Były członek zarządu PZU broni się

Prokuratura Okręgowa w Warszawie złożyła w czwartek zażalenie na decyzję sądu o niezastosowaniu aresztu wobec Grzegorza Wieczerzaka, byłego szefa PZU Życie, podejrzanego o działanie na szkodę spółki. Tymczasem do redakcji nadeszło oświadczenie Rafała Mani, byłego członka zarządu PZU SA, w którym zaprzecza tezom artykułu „Pruszków w Ministerstwie Skarbu” opublikowanym w tygodniku „Wprost”.

Nie słabnie napięcie wokół PZU i PZU Życie. Co więcej, rodzą się kolejne afery. Prokuratura żąda przywrócenia aresztu lub 3 mln zł kaucji dla Grzegorza Wieczerzaka, byłego prezesa PZU Życie, a tygodnik „Wprost” oskarża byłego członka zarządu PZU o kontakty ze światem przestępczym.

Rafał Mania, bo o nim mowa, przysłał wczoraj oświadczenie, w którym zaprzecza, jakoby był powiązany z gangiem pruszkowskim, wyłudzał haracze, egzekwował długi itd.
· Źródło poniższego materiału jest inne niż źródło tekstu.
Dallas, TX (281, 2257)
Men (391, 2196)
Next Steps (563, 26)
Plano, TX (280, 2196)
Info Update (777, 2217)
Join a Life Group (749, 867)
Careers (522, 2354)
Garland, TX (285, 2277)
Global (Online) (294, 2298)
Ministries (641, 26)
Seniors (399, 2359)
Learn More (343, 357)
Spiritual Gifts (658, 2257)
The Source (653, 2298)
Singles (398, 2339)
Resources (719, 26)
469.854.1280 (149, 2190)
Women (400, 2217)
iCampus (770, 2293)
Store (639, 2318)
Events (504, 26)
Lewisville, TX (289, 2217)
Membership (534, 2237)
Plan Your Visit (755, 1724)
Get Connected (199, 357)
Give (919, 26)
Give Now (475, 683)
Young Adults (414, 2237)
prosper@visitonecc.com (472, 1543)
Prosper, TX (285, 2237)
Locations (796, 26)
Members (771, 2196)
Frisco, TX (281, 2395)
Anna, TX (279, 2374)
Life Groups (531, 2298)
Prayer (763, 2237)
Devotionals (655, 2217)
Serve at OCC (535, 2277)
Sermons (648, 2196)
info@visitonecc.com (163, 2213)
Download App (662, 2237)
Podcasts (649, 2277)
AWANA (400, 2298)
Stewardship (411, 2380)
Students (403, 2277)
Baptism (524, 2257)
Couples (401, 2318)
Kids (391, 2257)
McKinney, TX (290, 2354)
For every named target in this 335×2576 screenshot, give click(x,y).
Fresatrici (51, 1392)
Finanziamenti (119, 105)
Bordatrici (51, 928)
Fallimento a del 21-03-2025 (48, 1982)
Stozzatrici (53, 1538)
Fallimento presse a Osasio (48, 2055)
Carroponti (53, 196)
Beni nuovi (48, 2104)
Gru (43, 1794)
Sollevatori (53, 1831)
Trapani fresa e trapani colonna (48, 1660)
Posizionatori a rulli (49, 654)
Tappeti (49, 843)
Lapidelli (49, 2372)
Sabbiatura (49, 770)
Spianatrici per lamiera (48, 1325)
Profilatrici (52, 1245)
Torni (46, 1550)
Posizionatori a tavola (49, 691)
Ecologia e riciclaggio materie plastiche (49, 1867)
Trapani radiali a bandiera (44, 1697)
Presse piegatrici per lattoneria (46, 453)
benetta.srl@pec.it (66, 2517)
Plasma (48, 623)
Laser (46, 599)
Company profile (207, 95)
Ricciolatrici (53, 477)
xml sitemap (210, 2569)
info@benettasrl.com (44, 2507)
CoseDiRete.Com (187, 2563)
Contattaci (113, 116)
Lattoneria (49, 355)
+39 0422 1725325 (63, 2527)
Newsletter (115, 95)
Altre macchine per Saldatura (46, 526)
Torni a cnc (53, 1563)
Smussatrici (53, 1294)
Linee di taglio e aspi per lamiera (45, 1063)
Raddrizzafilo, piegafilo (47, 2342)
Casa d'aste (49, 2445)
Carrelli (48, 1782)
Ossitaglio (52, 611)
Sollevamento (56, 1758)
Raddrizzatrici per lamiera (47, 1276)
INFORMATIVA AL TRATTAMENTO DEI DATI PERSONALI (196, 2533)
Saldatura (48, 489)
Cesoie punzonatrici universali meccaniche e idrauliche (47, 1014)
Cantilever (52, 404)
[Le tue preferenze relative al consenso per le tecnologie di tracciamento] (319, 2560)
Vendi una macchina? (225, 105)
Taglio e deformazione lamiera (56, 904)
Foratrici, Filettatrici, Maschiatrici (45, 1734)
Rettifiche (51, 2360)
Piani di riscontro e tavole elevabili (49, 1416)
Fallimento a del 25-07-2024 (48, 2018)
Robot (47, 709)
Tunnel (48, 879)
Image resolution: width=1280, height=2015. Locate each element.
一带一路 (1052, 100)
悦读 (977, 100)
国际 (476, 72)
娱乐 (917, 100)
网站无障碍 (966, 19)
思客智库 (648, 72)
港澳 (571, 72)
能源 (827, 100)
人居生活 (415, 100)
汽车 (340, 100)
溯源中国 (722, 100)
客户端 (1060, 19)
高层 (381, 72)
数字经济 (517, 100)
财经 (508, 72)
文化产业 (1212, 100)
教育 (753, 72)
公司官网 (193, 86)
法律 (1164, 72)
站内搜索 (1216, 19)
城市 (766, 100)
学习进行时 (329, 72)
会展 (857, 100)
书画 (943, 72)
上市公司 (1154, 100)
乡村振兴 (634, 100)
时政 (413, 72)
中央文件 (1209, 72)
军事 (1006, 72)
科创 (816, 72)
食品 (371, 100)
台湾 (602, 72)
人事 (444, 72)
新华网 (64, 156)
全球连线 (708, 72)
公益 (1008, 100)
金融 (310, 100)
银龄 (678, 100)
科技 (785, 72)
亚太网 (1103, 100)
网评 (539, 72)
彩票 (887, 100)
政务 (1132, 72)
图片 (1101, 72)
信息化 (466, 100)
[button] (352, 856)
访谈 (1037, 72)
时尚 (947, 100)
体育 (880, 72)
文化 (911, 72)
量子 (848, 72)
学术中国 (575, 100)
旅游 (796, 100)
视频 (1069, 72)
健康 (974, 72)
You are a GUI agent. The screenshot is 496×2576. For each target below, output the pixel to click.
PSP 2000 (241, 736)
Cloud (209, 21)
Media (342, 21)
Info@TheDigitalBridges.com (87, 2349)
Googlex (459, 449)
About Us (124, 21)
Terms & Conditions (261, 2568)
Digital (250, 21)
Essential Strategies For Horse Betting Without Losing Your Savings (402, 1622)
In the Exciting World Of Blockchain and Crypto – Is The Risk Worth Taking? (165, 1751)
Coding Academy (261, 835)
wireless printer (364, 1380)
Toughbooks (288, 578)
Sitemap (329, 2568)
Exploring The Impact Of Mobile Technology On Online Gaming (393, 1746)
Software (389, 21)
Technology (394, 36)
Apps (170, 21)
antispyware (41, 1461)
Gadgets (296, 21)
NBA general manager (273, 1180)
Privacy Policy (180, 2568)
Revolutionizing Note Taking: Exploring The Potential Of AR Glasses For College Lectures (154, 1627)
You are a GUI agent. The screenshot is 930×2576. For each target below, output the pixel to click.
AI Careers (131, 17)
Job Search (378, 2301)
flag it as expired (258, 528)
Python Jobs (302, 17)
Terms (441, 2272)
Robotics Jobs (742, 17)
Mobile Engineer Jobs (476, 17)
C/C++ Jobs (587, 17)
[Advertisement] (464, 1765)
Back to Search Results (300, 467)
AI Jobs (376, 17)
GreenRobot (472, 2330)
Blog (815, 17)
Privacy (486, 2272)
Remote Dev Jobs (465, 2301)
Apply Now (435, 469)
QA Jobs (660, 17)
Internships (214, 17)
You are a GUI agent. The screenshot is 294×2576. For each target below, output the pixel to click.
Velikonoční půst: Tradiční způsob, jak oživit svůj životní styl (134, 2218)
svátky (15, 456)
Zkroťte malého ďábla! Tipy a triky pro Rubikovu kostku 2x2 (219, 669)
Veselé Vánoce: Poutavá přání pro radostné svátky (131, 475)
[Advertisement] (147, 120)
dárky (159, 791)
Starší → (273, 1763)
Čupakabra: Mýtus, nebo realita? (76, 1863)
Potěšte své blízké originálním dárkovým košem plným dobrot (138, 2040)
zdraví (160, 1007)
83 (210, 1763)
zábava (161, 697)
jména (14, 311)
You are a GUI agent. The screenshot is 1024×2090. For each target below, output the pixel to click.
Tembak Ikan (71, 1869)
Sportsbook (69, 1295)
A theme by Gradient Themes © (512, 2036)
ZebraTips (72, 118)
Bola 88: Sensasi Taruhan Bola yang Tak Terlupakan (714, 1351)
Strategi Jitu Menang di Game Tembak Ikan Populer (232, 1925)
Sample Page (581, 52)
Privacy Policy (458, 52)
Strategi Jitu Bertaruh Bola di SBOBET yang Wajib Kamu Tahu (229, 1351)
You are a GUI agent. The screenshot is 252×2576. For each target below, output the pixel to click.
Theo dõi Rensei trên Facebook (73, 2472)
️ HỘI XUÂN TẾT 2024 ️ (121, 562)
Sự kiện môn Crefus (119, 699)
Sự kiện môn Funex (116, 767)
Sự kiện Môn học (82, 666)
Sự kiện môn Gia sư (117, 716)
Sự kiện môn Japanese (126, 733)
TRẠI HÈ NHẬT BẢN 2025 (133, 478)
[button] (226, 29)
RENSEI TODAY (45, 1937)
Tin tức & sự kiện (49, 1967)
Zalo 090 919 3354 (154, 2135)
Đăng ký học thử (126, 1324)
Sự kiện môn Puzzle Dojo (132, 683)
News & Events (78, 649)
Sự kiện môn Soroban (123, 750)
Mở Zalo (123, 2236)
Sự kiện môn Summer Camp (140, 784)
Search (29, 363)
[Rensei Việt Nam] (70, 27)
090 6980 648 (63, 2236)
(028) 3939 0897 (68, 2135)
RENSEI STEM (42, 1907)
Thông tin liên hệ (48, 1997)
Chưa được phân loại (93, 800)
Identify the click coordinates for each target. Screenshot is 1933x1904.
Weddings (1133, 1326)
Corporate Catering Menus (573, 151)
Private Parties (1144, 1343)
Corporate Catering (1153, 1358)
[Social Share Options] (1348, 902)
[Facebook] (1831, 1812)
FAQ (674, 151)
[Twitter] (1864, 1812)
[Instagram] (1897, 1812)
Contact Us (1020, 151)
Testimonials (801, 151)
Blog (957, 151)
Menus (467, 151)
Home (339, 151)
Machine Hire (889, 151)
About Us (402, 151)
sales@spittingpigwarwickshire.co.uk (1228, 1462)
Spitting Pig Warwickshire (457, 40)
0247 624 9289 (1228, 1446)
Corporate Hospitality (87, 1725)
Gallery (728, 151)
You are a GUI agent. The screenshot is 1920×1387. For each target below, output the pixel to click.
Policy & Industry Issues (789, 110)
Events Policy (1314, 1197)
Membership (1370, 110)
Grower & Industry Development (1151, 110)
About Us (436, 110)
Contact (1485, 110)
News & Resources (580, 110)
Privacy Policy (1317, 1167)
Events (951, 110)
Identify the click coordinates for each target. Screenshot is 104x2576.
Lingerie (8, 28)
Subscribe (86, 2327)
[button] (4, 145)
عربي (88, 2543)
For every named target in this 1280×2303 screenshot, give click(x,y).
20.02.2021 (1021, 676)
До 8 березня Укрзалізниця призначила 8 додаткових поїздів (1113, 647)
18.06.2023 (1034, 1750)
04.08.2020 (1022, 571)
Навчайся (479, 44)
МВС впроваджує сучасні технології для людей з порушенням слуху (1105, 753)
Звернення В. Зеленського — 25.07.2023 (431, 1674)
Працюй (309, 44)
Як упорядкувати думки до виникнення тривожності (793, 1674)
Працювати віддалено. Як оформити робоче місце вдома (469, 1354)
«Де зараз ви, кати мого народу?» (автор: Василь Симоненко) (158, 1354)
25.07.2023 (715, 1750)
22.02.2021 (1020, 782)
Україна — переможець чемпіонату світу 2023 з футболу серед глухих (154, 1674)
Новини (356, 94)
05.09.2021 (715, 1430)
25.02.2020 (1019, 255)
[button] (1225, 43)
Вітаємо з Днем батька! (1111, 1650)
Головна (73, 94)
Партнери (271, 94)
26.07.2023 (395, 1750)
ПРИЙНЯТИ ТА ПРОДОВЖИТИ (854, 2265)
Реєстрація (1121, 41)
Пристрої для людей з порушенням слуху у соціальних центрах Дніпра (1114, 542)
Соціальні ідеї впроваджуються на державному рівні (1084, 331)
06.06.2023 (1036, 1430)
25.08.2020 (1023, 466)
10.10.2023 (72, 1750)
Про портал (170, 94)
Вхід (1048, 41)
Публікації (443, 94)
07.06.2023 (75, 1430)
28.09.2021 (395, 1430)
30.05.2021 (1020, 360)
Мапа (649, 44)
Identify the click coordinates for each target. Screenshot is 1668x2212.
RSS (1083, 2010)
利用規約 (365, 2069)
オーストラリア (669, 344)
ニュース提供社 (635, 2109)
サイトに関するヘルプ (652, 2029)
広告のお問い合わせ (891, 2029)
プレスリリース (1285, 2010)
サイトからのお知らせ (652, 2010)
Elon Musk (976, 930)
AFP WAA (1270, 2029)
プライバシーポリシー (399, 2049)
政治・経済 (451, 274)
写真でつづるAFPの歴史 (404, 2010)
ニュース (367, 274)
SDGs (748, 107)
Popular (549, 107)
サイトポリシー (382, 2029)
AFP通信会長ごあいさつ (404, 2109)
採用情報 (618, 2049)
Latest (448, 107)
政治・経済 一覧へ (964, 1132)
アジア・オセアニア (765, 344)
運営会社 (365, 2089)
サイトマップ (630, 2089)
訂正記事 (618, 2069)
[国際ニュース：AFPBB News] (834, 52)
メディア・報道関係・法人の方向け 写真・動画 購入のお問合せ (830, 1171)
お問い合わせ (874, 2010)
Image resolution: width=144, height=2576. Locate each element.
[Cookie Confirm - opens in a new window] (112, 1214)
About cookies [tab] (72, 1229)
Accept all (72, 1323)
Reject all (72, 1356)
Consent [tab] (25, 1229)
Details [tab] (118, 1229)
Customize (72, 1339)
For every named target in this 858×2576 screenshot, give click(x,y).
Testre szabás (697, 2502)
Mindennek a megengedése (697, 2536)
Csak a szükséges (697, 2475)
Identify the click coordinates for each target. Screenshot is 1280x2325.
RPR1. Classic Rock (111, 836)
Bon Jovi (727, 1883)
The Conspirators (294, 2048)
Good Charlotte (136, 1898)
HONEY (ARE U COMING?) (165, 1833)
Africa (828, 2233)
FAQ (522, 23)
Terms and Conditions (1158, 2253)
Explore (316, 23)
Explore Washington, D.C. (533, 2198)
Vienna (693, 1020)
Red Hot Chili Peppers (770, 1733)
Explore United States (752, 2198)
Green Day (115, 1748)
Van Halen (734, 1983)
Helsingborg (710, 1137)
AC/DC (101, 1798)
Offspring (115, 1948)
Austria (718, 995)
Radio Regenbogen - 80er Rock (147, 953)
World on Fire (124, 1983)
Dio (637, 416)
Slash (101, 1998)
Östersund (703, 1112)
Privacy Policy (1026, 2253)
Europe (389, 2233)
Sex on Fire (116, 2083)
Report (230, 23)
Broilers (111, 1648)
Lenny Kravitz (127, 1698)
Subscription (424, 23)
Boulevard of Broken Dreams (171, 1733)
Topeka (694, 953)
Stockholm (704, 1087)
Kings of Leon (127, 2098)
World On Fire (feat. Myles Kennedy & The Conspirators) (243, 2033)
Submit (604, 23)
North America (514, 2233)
W liście pisze, że „jedyne kontakty z UOP i prokuraturą miały miejsce podczas pracy w MSP oraz PZU w sierpniu 2000 r. (z jego inicjatywy — red.) (...) a w PZU dotyczyły sprawy podsłuchów zainstalowanych w gabinetach zarządu PZU”.

Artykuł w tygodniku został przez Rafała Mienię odebrany jako „kontynuację prowokacji przeciwko poprzednim władzom PZU”.

„Są one spowodowane naszym jednoznacznym stanowiskiem w sprawie malwersacji finansowych dokonywanych w spółkach zależnych PZU, nad którymi zarząd PZU nie miał kontroli, a które miały miejsce w okresie sprawowania urzędu ministra skarbu państwa przez Andrzeja Chronowskiego” — pisze bohater artykułu „Wprost”, którego ostry konflikt z byłym ministrem skarbu wiele razy przewijał się przez prasę.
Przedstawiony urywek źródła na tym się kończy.